## START
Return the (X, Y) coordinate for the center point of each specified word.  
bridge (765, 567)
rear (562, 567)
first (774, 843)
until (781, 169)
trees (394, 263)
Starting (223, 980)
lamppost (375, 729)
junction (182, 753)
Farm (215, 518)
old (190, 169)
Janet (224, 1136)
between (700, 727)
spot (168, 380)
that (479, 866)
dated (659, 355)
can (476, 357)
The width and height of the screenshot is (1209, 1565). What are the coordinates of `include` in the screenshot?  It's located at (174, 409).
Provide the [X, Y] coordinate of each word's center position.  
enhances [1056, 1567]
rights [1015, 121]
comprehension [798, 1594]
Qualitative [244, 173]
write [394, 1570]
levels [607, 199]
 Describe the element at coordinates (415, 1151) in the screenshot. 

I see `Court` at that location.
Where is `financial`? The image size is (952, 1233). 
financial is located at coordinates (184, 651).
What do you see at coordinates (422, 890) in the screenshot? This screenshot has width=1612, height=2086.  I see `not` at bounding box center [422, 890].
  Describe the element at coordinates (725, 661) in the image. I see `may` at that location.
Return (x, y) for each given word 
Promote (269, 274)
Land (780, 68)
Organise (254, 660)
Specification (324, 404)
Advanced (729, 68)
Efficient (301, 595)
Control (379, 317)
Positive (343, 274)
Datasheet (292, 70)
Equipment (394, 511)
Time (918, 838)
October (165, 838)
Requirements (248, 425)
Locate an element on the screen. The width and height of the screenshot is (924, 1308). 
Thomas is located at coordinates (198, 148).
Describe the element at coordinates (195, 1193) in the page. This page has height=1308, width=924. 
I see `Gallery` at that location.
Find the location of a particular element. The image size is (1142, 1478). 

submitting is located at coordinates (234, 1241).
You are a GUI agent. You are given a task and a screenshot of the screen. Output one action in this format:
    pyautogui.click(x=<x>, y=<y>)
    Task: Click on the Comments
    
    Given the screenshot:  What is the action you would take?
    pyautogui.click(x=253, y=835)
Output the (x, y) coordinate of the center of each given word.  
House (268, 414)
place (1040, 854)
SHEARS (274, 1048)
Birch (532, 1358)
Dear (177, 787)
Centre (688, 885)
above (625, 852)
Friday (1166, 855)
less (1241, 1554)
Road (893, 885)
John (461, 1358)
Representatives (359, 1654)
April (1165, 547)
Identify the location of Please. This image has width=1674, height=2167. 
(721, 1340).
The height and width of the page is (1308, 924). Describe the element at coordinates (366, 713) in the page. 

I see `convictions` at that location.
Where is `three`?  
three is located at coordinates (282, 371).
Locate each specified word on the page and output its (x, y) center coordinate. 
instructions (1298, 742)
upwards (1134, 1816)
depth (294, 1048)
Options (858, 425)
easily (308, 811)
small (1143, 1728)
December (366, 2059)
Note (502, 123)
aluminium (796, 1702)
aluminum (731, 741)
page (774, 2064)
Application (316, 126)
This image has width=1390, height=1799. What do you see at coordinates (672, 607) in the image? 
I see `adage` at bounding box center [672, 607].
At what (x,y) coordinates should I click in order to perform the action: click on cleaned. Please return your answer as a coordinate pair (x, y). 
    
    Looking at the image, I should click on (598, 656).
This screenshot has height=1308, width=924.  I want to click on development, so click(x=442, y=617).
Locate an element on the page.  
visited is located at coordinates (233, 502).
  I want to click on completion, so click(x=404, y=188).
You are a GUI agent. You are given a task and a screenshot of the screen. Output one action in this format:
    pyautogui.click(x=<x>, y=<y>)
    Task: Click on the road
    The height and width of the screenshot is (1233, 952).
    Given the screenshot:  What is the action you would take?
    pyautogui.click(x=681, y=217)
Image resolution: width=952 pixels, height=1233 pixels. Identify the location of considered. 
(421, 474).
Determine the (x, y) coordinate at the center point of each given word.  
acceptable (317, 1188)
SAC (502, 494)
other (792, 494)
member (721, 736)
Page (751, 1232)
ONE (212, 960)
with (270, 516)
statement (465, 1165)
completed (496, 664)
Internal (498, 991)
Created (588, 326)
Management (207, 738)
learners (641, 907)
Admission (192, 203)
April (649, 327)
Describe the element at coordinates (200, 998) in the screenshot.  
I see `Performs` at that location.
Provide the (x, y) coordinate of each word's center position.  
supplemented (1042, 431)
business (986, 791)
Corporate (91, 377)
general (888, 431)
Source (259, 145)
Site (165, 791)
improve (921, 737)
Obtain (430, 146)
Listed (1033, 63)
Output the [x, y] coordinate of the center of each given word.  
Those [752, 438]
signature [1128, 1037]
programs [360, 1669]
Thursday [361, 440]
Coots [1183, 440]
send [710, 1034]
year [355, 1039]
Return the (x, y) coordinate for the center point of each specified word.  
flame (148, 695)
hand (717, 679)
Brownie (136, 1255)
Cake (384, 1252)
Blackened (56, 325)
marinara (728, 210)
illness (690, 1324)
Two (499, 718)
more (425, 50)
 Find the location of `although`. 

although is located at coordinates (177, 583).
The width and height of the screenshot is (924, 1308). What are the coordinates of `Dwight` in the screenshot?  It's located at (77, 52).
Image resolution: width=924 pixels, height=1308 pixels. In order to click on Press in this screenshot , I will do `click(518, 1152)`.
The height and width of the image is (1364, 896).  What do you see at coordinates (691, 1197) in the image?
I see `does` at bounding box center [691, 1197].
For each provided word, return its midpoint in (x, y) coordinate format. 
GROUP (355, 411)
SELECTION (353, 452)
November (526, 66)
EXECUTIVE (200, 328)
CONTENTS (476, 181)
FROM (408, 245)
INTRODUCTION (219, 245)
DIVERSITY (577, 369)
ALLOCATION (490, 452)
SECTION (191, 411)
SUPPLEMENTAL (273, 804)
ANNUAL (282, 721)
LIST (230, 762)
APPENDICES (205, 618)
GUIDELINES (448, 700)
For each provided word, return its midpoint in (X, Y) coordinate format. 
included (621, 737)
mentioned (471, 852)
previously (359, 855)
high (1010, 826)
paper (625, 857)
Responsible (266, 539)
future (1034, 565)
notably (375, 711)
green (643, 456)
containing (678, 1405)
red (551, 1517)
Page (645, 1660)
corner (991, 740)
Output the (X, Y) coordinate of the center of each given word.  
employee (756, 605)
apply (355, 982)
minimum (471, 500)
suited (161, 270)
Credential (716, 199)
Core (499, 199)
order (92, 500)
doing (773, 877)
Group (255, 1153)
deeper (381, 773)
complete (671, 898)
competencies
## END
* **WHAT THE TASK REQUIRES**: Copy every one of the rows above word for word, leaving nothing out and changing nothing.

* **OUTPUT OF THE EXERCISE**:
Return the (X, Y) coordinate for the center point of each specified word.  
bridge (765, 567)
rear (562, 567)
first (774, 843)
until (781, 169)
trees (394, 263)
Starting (223, 980)
lamppost (375, 729)
junction (182, 753)
Farm (215, 518)
old (190, 169)
Janet (224, 1136)
between (700, 727)
spot (168, 380)
that (479, 866)
dated (659, 355)
can (476, 357)
The width and height of the screenshot is (1209, 1565). What are the coordinates of `include` in the screenshot?  It's located at (174, 409).
Provide the [X, Y] coordinate of each word's center position.  
enhances [1056, 1567]
rights [1015, 121]
comprehension [798, 1594]
Qualitative [244, 173]
write [394, 1570]
levels [607, 199]
 Describe the element at coordinates (415, 1151) in the screenshot. 

I see `Court` at that location.
Where is `financial`? The image size is (952, 1233). 
financial is located at coordinates (184, 651).
What do you see at coordinates (422, 890) in the screenshot? This screenshot has width=1612, height=2086.  I see `not` at bounding box center [422, 890].
  Describe the element at coordinates (725, 661) in the image. I see `may` at that location.
Return (x, y) for each given word 
Promote (269, 274)
Land (780, 68)
Organise (254, 660)
Specification (324, 404)
Advanced (729, 68)
Efficient (301, 595)
Control (379, 317)
Positive (343, 274)
Datasheet (292, 70)
Equipment (394, 511)
Time (918, 838)
October (165, 838)
Requirements (248, 425)
Locate an element on the screen. The width and height of the screenshot is (924, 1308). 
Thomas is located at coordinates (198, 148).
Describe the element at coordinates (195, 1193) in the page. This page has height=1308, width=924. 
I see `Gallery` at that location.
Find the location of a particular element. The image size is (1142, 1478). 

submitting is located at coordinates (234, 1241).
You are a GUI agent. You are given a task and a screenshot of the screen. Output one action in this format:
    pyautogui.click(x=<x>, y=<y>)
    Task: Click on the Comments
    
    Given the screenshot:  What is the action you would take?
    pyautogui.click(x=253, y=835)
Output the (x, y) coordinate of the center of each given word.  
House (268, 414)
place (1040, 854)
SHEARS (274, 1048)
Birch (532, 1358)
Dear (177, 787)
Centre (688, 885)
above (625, 852)
Friday (1166, 855)
less (1241, 1554)
Road (893, 885)
John (461, 1358)
Representatives (359, 1654)
April (1165, 547)
Identify the location of Please. This image has width=1674, height=2167. 
(721, 1340).
The height and width of the page is (1308, 924). Describe the element at coordinates (366, 713) in the page. 

I see `convictions` at that location.
Where is `three`?  
three is located at coordinates (282, 371).
Locate each specified word on the page and output its (x, y) center coordinate. 
instructions (1298, 742)
upwards (1134, 1816)
depth (294, 1048)
Options (858, 425)
easily (308, 811)
small (1143, 1728)
December (366, 2059)
Note (502, 123)
aluminium (796, 1702)
aluminum (731, 741)
page (774, 2064)
Application (316, 126)
This image has width=1390, height=1799. What do you see at coordinates (672, 607) in the image? 
I see `adage` at bounding box center [672, 607].
At what (x,y) coordinates should I click in order to perform the action: click on cleaned. Please return your answer as a coordinate pair (x, y). 
    
    Looking at the image, I should click on (598, 656).
This screenshot has height=1308, width=924.  I want to click on development, so click(x=442, y=617).
Locate an element on the page.  
visited is located at coordinates (233, 502).
  I want to click on completion, so click(x=404, y=188).
You are a GUI agent. You are given a task and a screenshot of the screen. Output one action in this format:
    pyautogui.click(x=<x>, y=<y>)
    Task: Click on the road
    The height and width of the screenshot is (1233, 952).
    Given the screenshot:  What is the action you would take?
    pyautogui.click(x=681, y=217)
Image resolution: width=952 pixels, height=1233 pixels. Identify the location of considered. 
(421, 474).
Determine the (x, y) coordinate at the center point of each given word.  
acceptable (317, 1188)
SAC (502, 494)
other (792, 494)
member (721, 736)
Page (751, 1232)
ONE (212, 960)
with (270, 516)
statement (465, 1165)
completed (496, 664)
Internal (498, 991)
Created (588, 326)
Management (207, 738)
learners (641, 907)
Admission (192, 203)
April (649, 327)
Describe the element at coordinates (200, 998) in the screenshot.  
I see `Performs` at that location.
Provide the (x, y) coordinate of each word's center position.  
supplemented (1042, 431)
business (986, 791)
Corporate (91, 377)
general (888, 431)
Source (259, 145)
Site (165, 791)
improve (921, 737)
Obtain (430, 146)
Listed (1033, 63)
Output the [x, y] coordinate of the center of each given word.  
Those [752, 438]
signature [1128, 1037]
programs [360, 1669]
Thursday [361, 440]
Coots [1183, 440]
send [710, 1034]
year [355, 1039]
Return the (x, y) coordinate for the center point of each specified word.  
flame (148, 695)
hand (717, 679)
Brownie (136, 1255)
Cake (384, 1252)
Blackened (56, 325)
marinara (728, 210)
illness (690, 1324)
Two (499, 718)
more (425, 50)
 Find the location of `although`. 

although is located at coordinates (177, 583).
The width and height of the screenshot is (924, 1308). What are the coordinates of `Dwight` in the screenshot?  It's located at (77, 52).
Image resolution: width=924 pixels, height=1308 pixels. In order to click on Press in this screenshot , I will do `click(518, 1152)`.
The height and width of the image is (1364, 896).  What do you see at coordinates (691, 1197) in the image?
I see `does` at bounding box center [691, 1197].
For each provided word, return its midpoint in (x, y) coordinate format. 
GROUP (355, 411)
SELECTION (353, 452)
November (526, 66)
EXECUTIVE (200, 328)
CONTENTS (476, 181)
FROM (408, 245)
INTRODUCTION (219, 245)
DIVERSITY (577, 369)
ALLOCATION (490, 452)
SECTION (191, 411)
SUPPLEMENTAL (273, 804)
ANNUAL (282, 721)
LIST (230, 762)
APPENDICES (205, 618)
GUIDELINES (448, 700)
For each provided word, return its midpoint in (X, Y) coordinate format. 
included (621, 737)
mentioned (471, 852)
previously (359, 855)
high (1010, 826)
paper (625, 857)
Responsible (266, 539)
future (1034, 565)
notably (375, 711)
green (643, 456)
containing (678, 1405)
red (551, 1517)
Page (645, 1660)
corner (991, 740)
Output the (X, Y) coordinate of the center of each given word.  
employee (756, 605)
apply (355, 982)
minimum (471, 500)
suited (161, 270)
Credential (716, 199)
Core (499, 199)
order (92, 500)
doing (773, 877)
Group (255, 1153)
deeper (381, 773)
complete (671, 898)
competencies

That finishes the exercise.